Plus tard, j’ai envie d’être professeur de dessin dans un cadre comme le CFA, mais d’abord, je souhaite continuer dans la pub.




  Manuel, en Titre homologué de technicien supérieur
en intégration de données multimédias

J’ai tenté de faire un bac scientifique, mais je ne l’ai pas obtenu. Je faisais du dessin et voulais du concret. J’ai opté pour une formation en alternance, au début dans un lycée ou j’ai pu suivre un bac pro. Seulement, dans cette école, je devais trouver une formation en entreprise en PAO multimédia. À la suite de ça, j’ai voulu poursuivre et le Titre homologué du CFA me permet d’avoir encore plus de pratique. J’ai 23 ans et surtout envie d’en finir avec les études. Avec cet apprentissage, j’ai presque 65% de pratique, je suis entièrement satisfait. Je pense que la formation du CFA ouvre des portes pour le futur. Je peux mettre en avant mon expérience professionnelle comme apprenti, cela me valorise personnellement.

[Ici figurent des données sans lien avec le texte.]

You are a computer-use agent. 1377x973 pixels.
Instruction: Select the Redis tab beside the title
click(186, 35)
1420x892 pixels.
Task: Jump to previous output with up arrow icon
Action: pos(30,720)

En tant qu’apprenti, je travaille pour une agence dans la création de sites web, services, intranet, CD-rom, logos, etc. J’y suis polyvalent (graphiste, développeur, etc). Pour trouver, cela a été difficile, j’ai tenté dans de grosses entreprises, mais la période où je prospectais n’était pas propice à l’embauche (après le 11 septembre 2001). Je n’ai trouvé qu’au bout d’un an, je suis content, et surtout il ne faut pas être trop exigeant pour un premier poste. Il faut savoir saisir les opportunités. J’en connais certains qui refusent le premier contrat et se retrouvent sans rien. Le travail ne me fait pas peur, les horaires non plus, je suis là pour apprendre. Pas de routine, la technologie évolue tout le temps, j’aime bien être compétitif et me lancer des défis. J’ai envie de continuer comme chef de production, c’est plus mon profil. Cet apprentissage, autant au CFA qu’en entreprise, m’a appris la rigueur, la discipline. Montrer mes compétences, ne pas hésiter à prendre des initiatives ambitieuses dans les projets, cela permet de me dépasser. Au contraire de l’enseignement général, je n’ai pas l’impression de perdre mon temps, je me sens prêt pour le monde du travail et le CFA y prépare vraiment bien.